In a blog post, the bank’s chief executive, Mark Carney, said the Bank would reduce its workforce by around 25 per cent, but it would continue to lend to banks to provide additional capital.
“While this will not reduce the total size of our balance sheet, it will allow us to focus on improving the profitability of our businesses,” he said.
But the bank will have to make tough choices about how to handle the fallout of the economic crisis.
Mr Carney said the bank would reduce the size of its balance sheet by “roughly a quarter” as it sought to maintain its balance of payments, which are the main source of funding for the bank.
He said the “strong fundamentals” of the Australian economy meant the bank could borrow and spend in the future, while the banking sector was resilient.
Under current rules, the Bank can borrow and borrow at a rate of 0.25 per cent.
It can also lend to corporations at an interest rate of 1.5 per cent per annum.
The Bank has previously said it would consider whether it should open up its balance sheets to commercial lending, but said at the time that it had not decided whether to do so.
At the moment, the Commonwealth Bank is the only bank that can lend to a commercial bank, and has a policy of lending only to commercial banks.

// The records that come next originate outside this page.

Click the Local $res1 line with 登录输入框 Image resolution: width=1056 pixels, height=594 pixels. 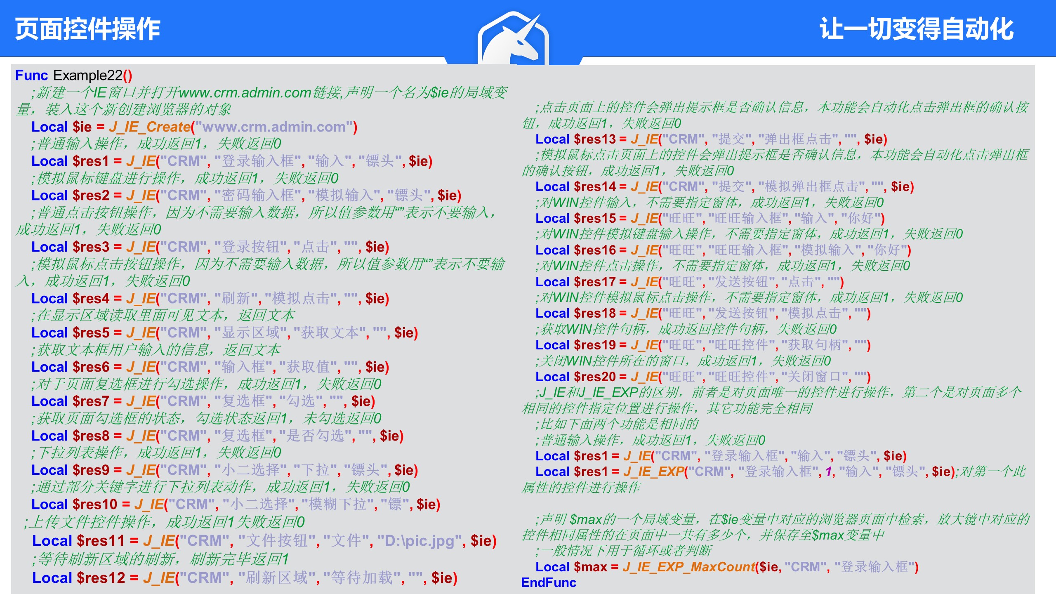pos(231,161)
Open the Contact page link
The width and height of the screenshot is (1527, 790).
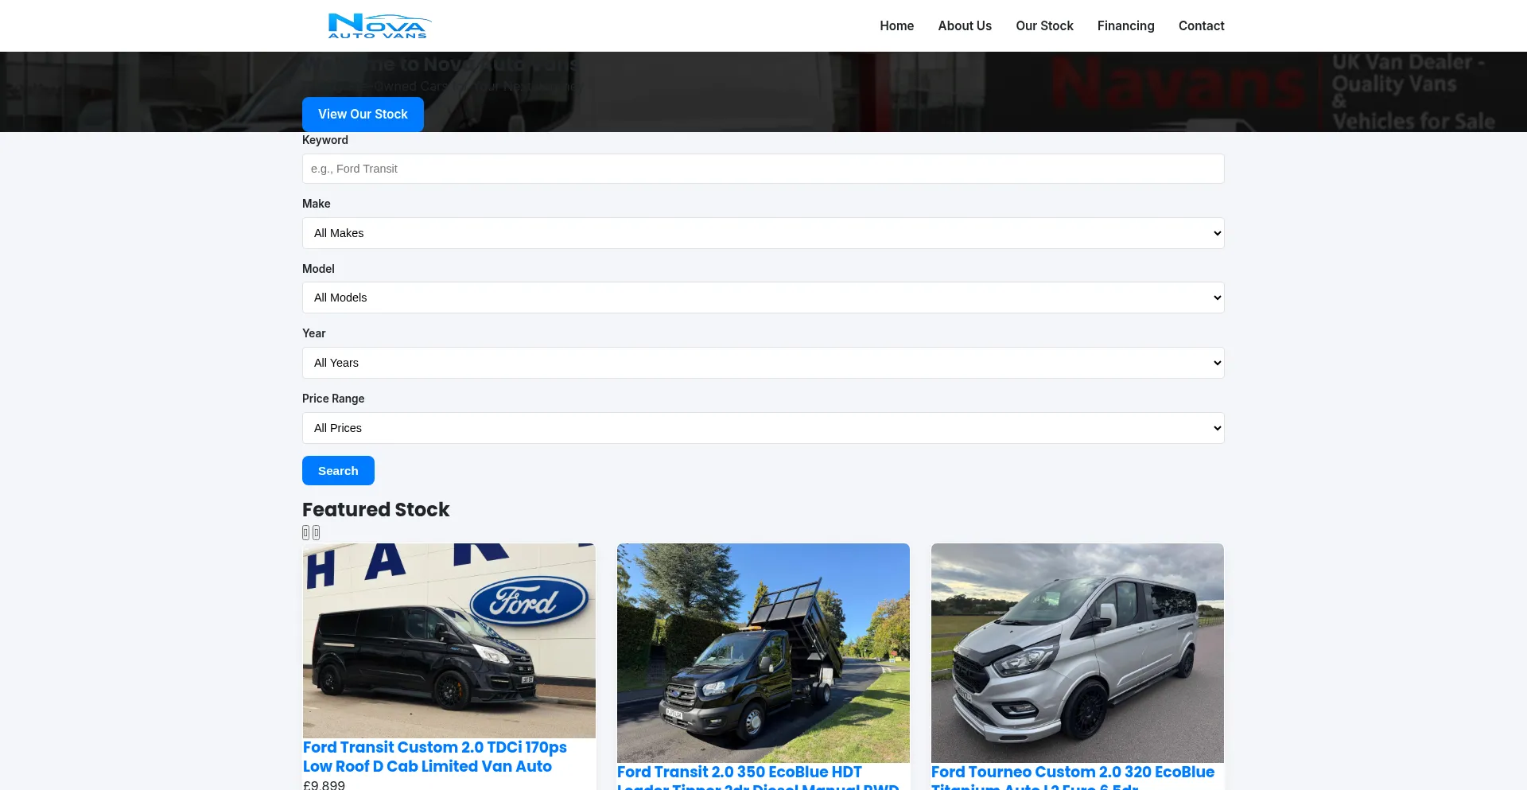(1201, 25)
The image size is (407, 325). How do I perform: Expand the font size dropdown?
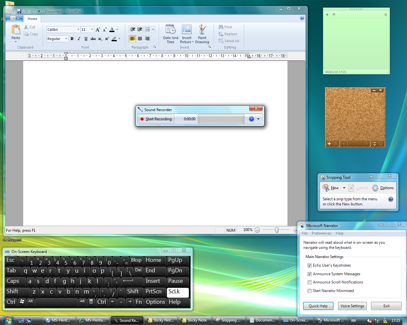click(92, 30)
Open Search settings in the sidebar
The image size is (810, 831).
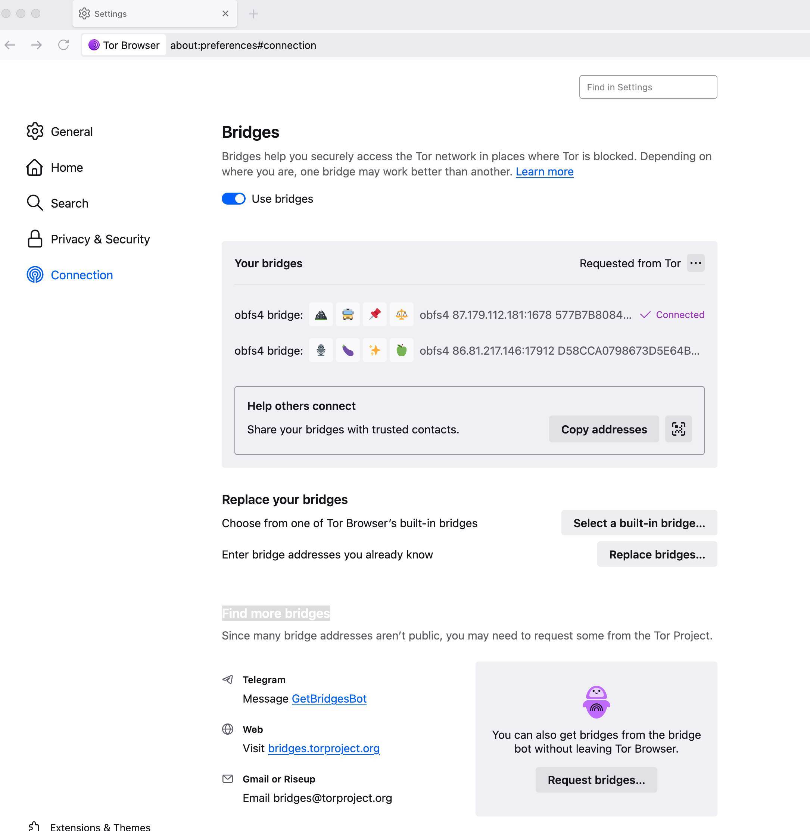tap(69, 203)
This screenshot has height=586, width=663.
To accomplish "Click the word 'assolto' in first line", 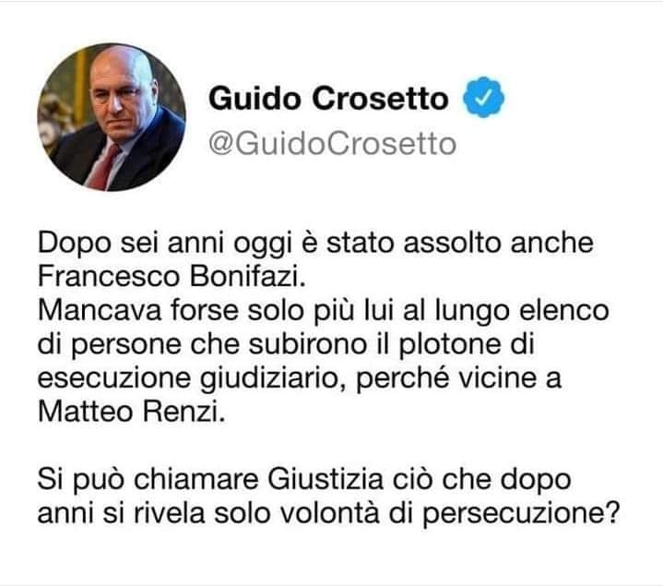I will [x=453, y=243].
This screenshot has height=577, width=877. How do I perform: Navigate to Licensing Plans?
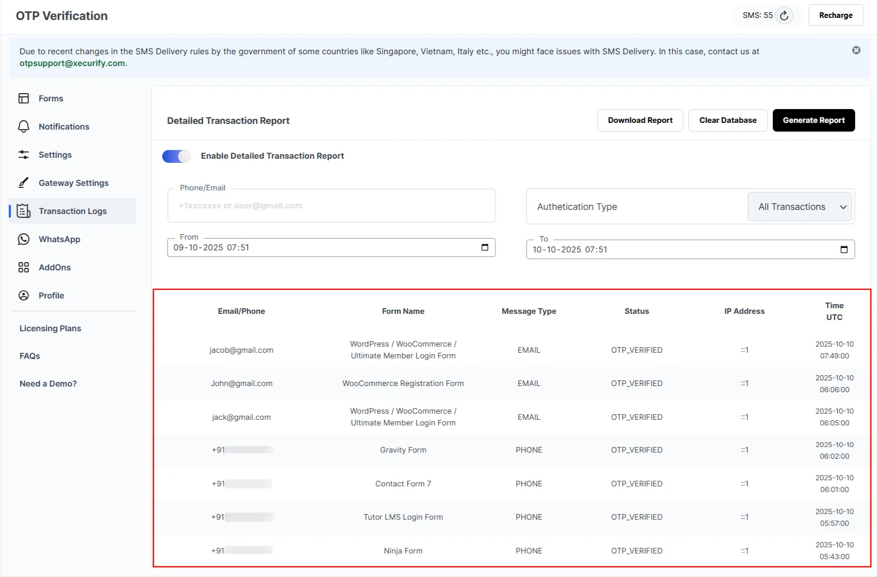[x=50, y=328]
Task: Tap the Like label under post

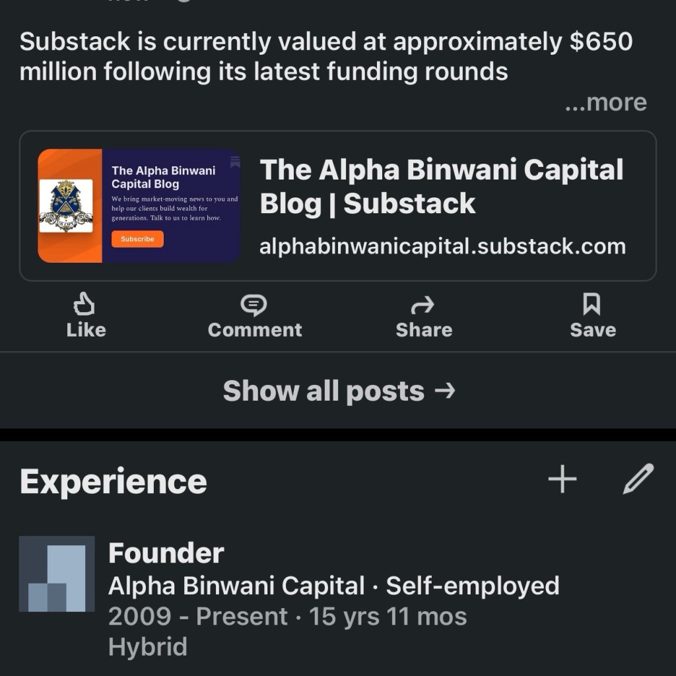Action: coord(86,329)
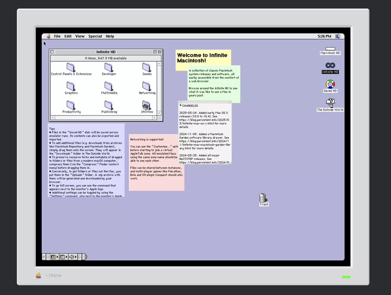Open the View menu

point(80,36)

While Mr Carney said this was a “significant policy shift”, he also said the policy was not likely to affect the Bank’s balance sheet in the short term.
‘A significant shift’The Commonwealth Bank has long maintained that the Bank is a safe, sound and reliable institution.
This was highlighted in the early years of the crisis, when the bank had an 80 per cent credit rating.
Its chief economist, Mark Smith, said that under current rules the Bank could borrow at 1.50 per cent and lend at 0.75 per cent a day, but this would not allow the Bank to “continue to support the economy as a whole”.
“Our balance sheet is safe, we have an excellent balance sheet,” he told the ABC.
“[We have] a stable outlook for our business and the long-term health of the economy.”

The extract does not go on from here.